The element <emphasis> is inline tag to decorate textual information or provide value add to the content. All tags have the same purpose, that is to label the content meaningfully.
In this way, tags are used to define the label and structure of an XML document.
The XML document is not finished until we apply some style to it. Only then we can say that the document is finished or complete, otherwise, it is just an outlined document using. tags.
The Prolog
First few lines of the XML document are the prolog that describes some information about the document. It is an optional, but if your document contains this, then it must be positioned before the root element.
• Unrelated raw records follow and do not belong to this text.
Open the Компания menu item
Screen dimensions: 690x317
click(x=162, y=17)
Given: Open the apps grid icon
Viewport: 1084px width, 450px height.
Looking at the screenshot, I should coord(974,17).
The contents of prolog are:
- Document type declaration.
- Links to document type definition (DTD).
- Document type definition (DTD) files kept at separate locations.
- Special Declarations if any
Let us understand this with an example.
<?xml version="1.0" encoding= "UTF-8"?> - (1)
<!DOCTYPE car SYSTEM "car.dtd" - (2) and (3) is "car.dtd"
[
<!ENTITY Model SYSTEM "model.xml"> - (4)
<!ENTITY Brand SYSTEM "brand.xml">
]
<car> - (5)
</car>
Let us understand each line in the prolog and root element here is the <car>.
Document Declaration
First attribute specifies the current version of the XML document standard, and if you have foreign characters, then XML uses UTF-8 encoding system to display symbols and characters. It called the parser to treat the document as XML document.
Link to DTD
The next line is a link to a DTD file called the cars.dtd and its location is SYSTEM which is local directory of the XML file.
DTD Entities
After link to DTD fil, we have declared the two DTD entities and fifth line is the root element. The prolog is up to the root element, and it is optional.
The Tree View
Earlier we mentioned about the tree view of the document and discuss how elements and tags divide the document into different parts in a tree like structure. In this tree view, circle represents the elements and boxes are content of the elements.
The tree always starts from top with a root element. Consider the following XML document and its tree view. Each of the tag /element is like a box that contains other elements and their content. This is the basis for document tree structure in XML.
You can see that the elements are nested where <mail> is the root of the tree that set the boundaries for the document. The root contains all the elements called its children and contents are the lowest in the tree called the leaves. For a leaf node, all other nodes above it is its ancestors, and they are the descenders, starting from the root.
Note the hierarchy that starts with the root node <mail> and all the content of each element/tag is the leaf node depicted using a rectangular box.
Siblings and Subtrees
The root has multiple child nodes, and they are at the same level. The relationship between them is of siblings. For instance, the tag <to> and <from> are siblings’ nodes.
Each of these siblings have children that makes another hierarchy called a subtree. Its structure is similar to that of root and its child nodes.
Therefore, we have four subtrees from the above tree view, one for each child node of the root.
Summary
In this article, you learned that the XML document has nested regions called the tags made of element. The element describes the structure of the document which tree like. You can understand this by turning you XML document into a tree diagram.